I push the canoe into the lake.

My movements are slow, painful, listless. My fingers lose the edge as the canoe floats into deeper waters.

I hurl myself onboard before it drifts away. The soft rock of the hull cradles me, easing my tense, feeble breaths.

The dampened gray skies drop soft, quiet flakes upon my face and fill my mouth with ash. I expel a brown crimson mush onto the canoe floor as a bloody paste cakes my lips.

The heat cranks up fast.
The faint remaining moisture fades away.
The roar rumbles through my head.

I grab the paddle, close my eyes, and focus on the slow, smooth resistance of the oar as it draws through the water.
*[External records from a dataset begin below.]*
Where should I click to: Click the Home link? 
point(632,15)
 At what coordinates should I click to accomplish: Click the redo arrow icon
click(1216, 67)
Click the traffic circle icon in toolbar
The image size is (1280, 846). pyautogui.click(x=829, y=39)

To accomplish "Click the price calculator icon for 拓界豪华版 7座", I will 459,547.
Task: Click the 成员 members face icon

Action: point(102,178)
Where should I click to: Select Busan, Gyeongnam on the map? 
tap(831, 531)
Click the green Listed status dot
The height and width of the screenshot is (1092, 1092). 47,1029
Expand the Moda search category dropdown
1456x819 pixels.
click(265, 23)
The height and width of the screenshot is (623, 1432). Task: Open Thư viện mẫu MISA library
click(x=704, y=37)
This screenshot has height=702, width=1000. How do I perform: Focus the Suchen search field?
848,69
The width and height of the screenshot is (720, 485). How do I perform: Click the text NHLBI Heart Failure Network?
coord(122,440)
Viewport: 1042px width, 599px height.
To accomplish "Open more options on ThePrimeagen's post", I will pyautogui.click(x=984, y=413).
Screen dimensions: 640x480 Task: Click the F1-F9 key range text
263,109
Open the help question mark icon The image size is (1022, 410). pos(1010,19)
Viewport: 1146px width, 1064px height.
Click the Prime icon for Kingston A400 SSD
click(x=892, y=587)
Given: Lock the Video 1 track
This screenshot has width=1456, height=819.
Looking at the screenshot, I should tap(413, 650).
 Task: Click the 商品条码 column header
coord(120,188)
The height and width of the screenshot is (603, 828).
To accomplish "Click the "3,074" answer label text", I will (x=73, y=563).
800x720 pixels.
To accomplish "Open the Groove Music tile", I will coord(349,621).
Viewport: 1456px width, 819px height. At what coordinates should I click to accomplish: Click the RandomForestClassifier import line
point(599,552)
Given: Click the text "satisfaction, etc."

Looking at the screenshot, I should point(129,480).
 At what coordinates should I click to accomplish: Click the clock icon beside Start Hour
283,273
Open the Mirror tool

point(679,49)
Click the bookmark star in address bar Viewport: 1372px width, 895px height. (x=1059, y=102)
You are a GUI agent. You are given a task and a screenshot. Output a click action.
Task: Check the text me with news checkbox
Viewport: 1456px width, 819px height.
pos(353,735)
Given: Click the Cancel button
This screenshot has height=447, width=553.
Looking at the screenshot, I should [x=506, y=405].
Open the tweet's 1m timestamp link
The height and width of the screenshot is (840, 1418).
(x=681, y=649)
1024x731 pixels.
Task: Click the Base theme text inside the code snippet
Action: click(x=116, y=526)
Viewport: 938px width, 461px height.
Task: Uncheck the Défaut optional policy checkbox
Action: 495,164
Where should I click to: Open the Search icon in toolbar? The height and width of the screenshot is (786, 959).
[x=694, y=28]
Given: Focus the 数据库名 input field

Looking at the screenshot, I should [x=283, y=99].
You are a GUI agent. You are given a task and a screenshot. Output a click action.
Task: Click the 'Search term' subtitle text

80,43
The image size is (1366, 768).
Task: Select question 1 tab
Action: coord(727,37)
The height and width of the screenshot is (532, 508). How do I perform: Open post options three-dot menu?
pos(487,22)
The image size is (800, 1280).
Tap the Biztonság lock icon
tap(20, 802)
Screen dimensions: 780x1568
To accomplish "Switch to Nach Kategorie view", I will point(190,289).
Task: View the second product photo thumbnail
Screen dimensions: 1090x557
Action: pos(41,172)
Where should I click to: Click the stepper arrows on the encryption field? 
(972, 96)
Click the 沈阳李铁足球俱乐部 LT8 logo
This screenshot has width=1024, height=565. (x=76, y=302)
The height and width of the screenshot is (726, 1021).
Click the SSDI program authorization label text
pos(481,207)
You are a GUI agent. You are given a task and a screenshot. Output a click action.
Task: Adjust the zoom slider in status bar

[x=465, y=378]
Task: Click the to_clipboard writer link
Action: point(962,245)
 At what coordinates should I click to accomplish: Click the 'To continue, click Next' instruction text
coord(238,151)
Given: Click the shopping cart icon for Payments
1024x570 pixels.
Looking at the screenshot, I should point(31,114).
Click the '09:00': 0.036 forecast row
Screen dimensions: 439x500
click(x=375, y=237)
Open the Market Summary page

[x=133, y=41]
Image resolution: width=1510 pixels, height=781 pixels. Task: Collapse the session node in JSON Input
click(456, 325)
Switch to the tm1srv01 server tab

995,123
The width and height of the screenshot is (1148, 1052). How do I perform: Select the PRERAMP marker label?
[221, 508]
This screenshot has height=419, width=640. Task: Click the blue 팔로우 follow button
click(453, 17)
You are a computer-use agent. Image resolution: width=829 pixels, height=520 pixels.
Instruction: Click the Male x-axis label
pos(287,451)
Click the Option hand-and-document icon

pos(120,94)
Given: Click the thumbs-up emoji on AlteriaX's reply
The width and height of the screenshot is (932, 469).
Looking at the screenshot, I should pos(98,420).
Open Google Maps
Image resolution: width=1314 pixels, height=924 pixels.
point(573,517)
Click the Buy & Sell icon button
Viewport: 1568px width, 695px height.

For a moment, I forget what’s coming for me.

Then I smell smoke.

I left Montana moments before The Great Fire swept across the state in a day. I never knew fire could run like this. No one did.

Heavy and thick, the smoke overtakes the lake and hides the inlet where a river resides that will drop me off somewhere in Canada.

I pull a photo of my son from my breast pocket, kiss his forehead, and put him away.

Rest up. I’ll see you soon.

The Great Fire rushes the shoreline, stretching its arms out along the banks like an overpowering army flanking its opponent to finish the battle. Or the war.

It dances along the banks, surrounding me on all sides, illuminating the inlet through the haze.

The sound of rippling water returns, brushing up against the rocks, holding back the raging inferno.

Between desperate gasps of thick, charred smoke, I cough pitch-black blood.

I quicken my strokes and paddle north.